JALAL WALA, Pakistan, (Reuters) – When the waters came, Allah Yar and his family ran for their lives. Now, four weeks later the 67-year-old has come back to his village to see what is left of his house.
All that remains is a hill of bricks, the brushwood once used for the roof tangled up within it. A few scraps of coloured clothes stand out among the rubble.
“I never saw such a flood in my life,” says Allah Yar as he looks at what was once three houses for him, his two brothers and their families in the village of Jalal Wala in southern Punjab.
“We had to rush out and run for our lives.
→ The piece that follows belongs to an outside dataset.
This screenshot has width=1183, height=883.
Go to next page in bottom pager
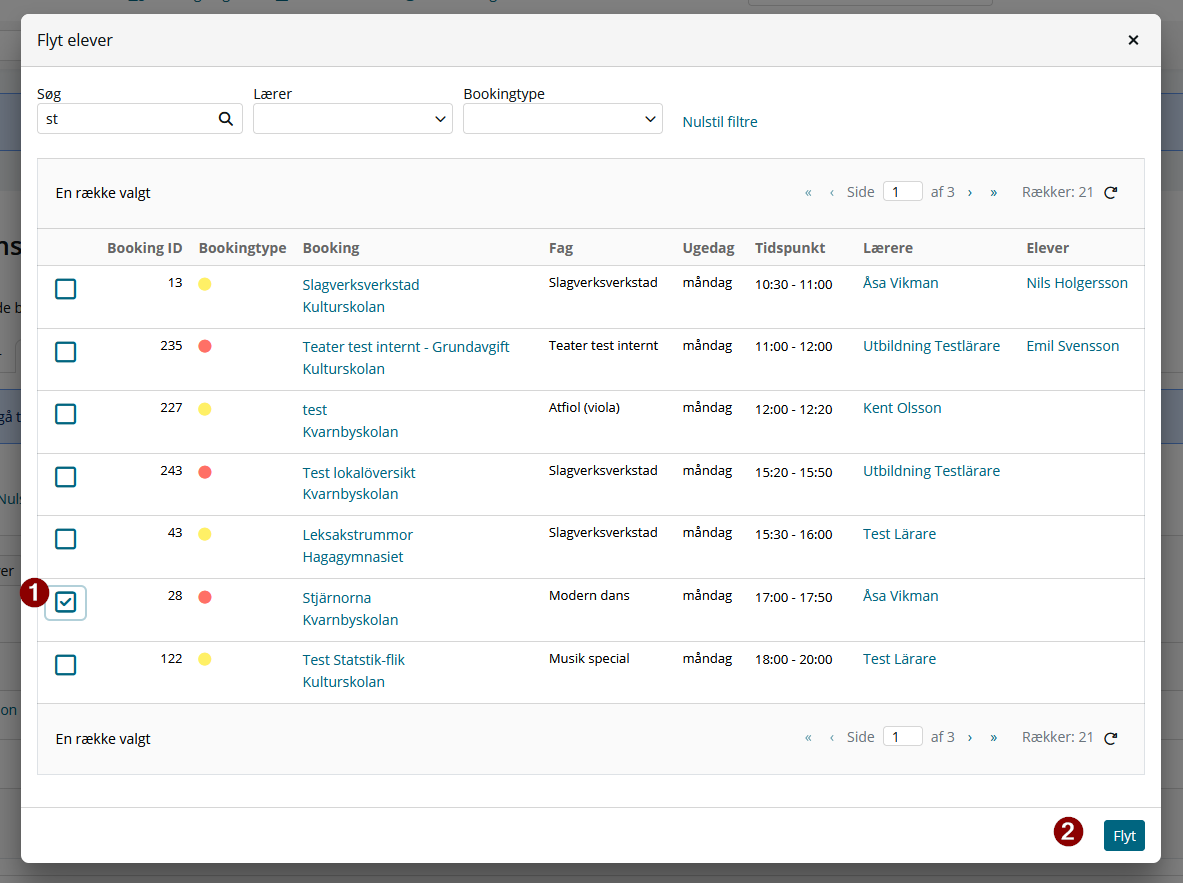click(x=969, y=738)
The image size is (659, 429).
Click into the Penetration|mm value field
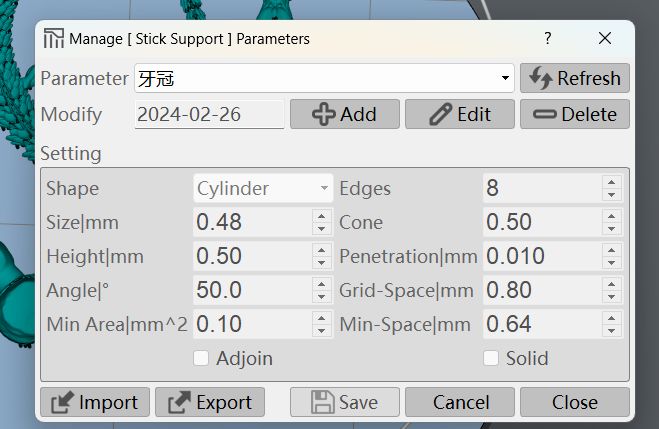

There was no time to collect our things, even our clothes.”
Now he hopes to build just a wall and a roof for now so he can bring the rest of his family home.
It is a story repeated across southern Punjab, one of the worst-hit areas in the flooding which swept down from the north-west and then south towards the Arabian Sea, leaving one fifth of the countryside behind it under water.
With the waters receding, those families who can return home are beginning to do so, trailing along embankments across the region in bullock carts loaded with children and goats, driving their cattle before them.
Others are still stranded, dependent on boats or helicopters to bring them food and medicine.
The road to Jalal Wala is still partially under water – so much so that villagers can catch fish in it. The land around is still submerged, trees and a few houses rising above the waterline, crops rotting in the fields.
But it is accessible by truck or jeep and the villagers who have come back are trying to make the best of what little they have left.
Some grains have been rescued from gunny sacks and spread out in the sun to dry, giving off a powerful stench of fermentation.
The electricity is back on and the mobile phone networks are functioning — Allah Yar is able to call his son in Karachi to tell him about the damage.
As the water recedes, it is also leaving behind vast lakes of stagnant water, and with it disease is spreading.
In the nearby village of Lassori Khar, the army has set up a medical centre in a local school, men, women and children queuing outside. About 700 people a day come to these centres.
They show no clear signs of malnourishment and the children still manage a shy smile. Sickness, however, is on the rise.